Zum Auftakt hatte der Jugendmigrationsdienst (JMD) der Gemeindediakonie Lübeck gela-den, der wiederum sein 35-jähriges Jubiläum feiert. Die jungen Menschen sind dort in Beratung und erhielten Unterstützung im Kampf gegen prekäre Arbeitsverhältnisse, betrügerische Telefonverträge, Zwangsheirat oder deutsche Bürokratie. Der Afghane Mortaza (21) etwa, heute Auszubildender zum Berufskraftfahrer, war jahrelang den Machenschaften eines ausbeuterischen und betrügerischen Chefs ausgesetzt. „Ich musste seinem Chef erklären, dass nicht er die Gesetze macht, sondern sich an hiesige Gesetze zu halten hat“, so Migrationsberater Wolfgang Cramer. Dazu bezahlte Mortaza zwei Jahre lang für eine angebliche Autoversicherung, die er unwissentlich telefonisch abgeschlossen hatte.
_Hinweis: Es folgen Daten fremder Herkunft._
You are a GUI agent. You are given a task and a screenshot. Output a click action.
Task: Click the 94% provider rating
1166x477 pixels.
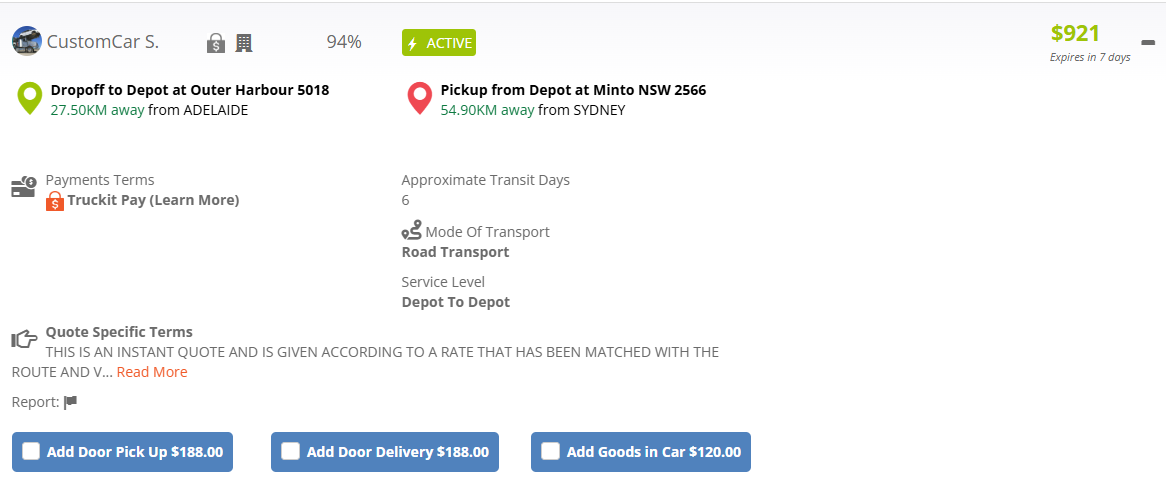tap(344, 42)
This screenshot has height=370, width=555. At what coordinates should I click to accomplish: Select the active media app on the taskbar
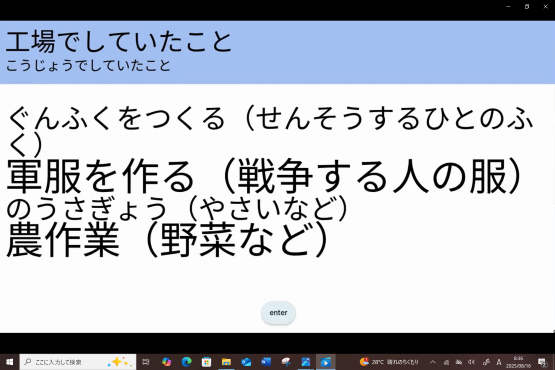326,362
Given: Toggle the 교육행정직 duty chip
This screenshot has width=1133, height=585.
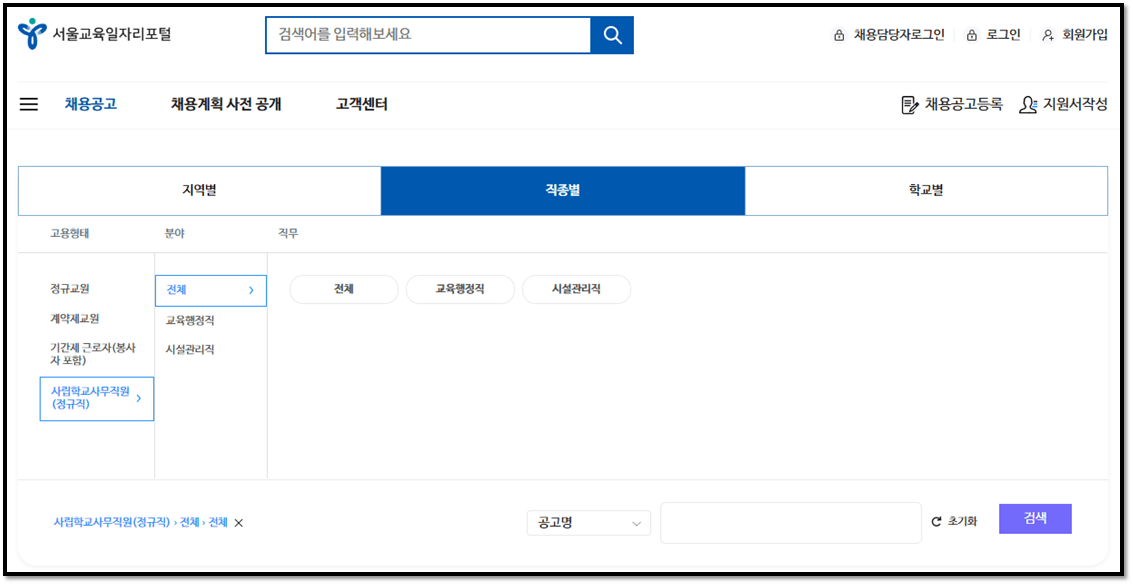Looking at the screenshot, I should click(x=460, y=289).
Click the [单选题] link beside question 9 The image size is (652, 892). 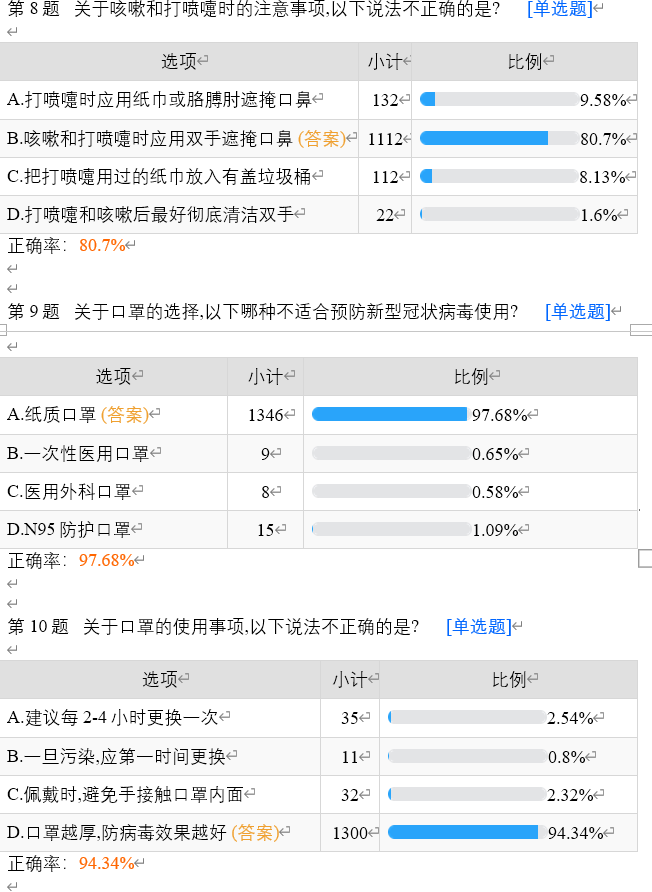(x=577, y=312)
Die Irakerin Jiyan (24) wurde mit ihrem in Deutschland lebenden Cousin zwangsverheiratet und ausgebeutet. Nach ihrer Flucht von Niedersachsen nach Lübeck, wo die Frau Verwandte hat, verweigerte ihr das Bundesamt für Migration und Flüchtlinge (BAMF) zunächst die Aufenthaltserlaubnis. „Die Fluchtgründe meiner Klientin wurden nicht anerkannt“, bedauerte Migrationsberater Abdulla Mehmud. Unter anderem mit Hilfe des Frauennotrufs erreichte er für Jiyan schließlich die Scheidung, Sprachkurse und eine Ausbildung.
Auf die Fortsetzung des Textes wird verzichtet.